Here’s why Oscars are only worth $1

On Sunday, February 9, Oscar nominees will pile into Hollywood’s Dolby Theater for the 92nd Academy Awards. Winning an award is the most prestigious accolade someone in the film industry can earn, and it commands respect and esteem.

But the statuette itself is only worth $1.

The Academy of Motion Picture Arts and Sciences, which hosts and coordinates the awards each season, has strict rules regarding the statuettes. The official regulations state that winners cannot sell their Oscar without first offering to sell it back to the Academy for $1, which makes each one worth a mere $1.

(L-R) Rami Malek, winner of Best Actor for “Bohemian Rhapsody”; Olivia Colman, winner of Best Actress for “The Favourite”; Regina King, winner of Best Supporting Actress for “If Beale Street Could Talk”; and Mahershala Ali, winner of Best Supporting Actor for “Green Book” pose in the press room during the 91st Annual Academy Awards. (Frazer Harrison)

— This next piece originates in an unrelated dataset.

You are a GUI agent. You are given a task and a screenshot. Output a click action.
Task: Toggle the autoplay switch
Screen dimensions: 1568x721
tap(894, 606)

This also applies to family members who inherit Oscars from relatives who have died.

Until a few years ago, the Academy asked for $10 per statue if a previous winner or their heirs wished to let go of an Oscar. But that changed in 2015, when the statue won by Joseph Wright for “My Gal Sal” in 1942 ended up in the hands of Nate D. Sanders, a company that sells Hollywood memorabilia and collectibles. The auction house, which was founded by Nate Sanders himself in 1986, bought it from Briarbrook Auctions for $79,200. Wright’s nephew, Joseph Tutalo, had consigned the Oscar to Briarbrook in 2014.

The Academy sued Briarbrook to enforce its $10 rule, which had been added in 1951.

Although Wright earned the award before the rule was created, a Los Angeles court ruled on the side of the Academy because Wright had kept his membership current through 1951.

“Wright’s continued membership in the Academy was predicated on his agreement to the new right of first refusal in its bylaws,” wrote Los Angeles Superior Court judge Gail Ruderman Feuer in an opinion, according to The Hollywood Reporter. “As of 1951, Wright was free to leave the Academy and sell his Oscar on the free market, but instead decided to retain his membership subject to the new bylaws.”

The lawsuit was significant because it upheld the Academy’s wishes that the statuettes never become a common “article of trade.” Selling them would “diminish the value of the Academy’s Award of Merit, signified by the Oscar statuette,” Dawn Hudson, now the CEO of the Academy, said in a statement to The Hollywood Reporter.

The Academy later dropped the price down to a single dollar.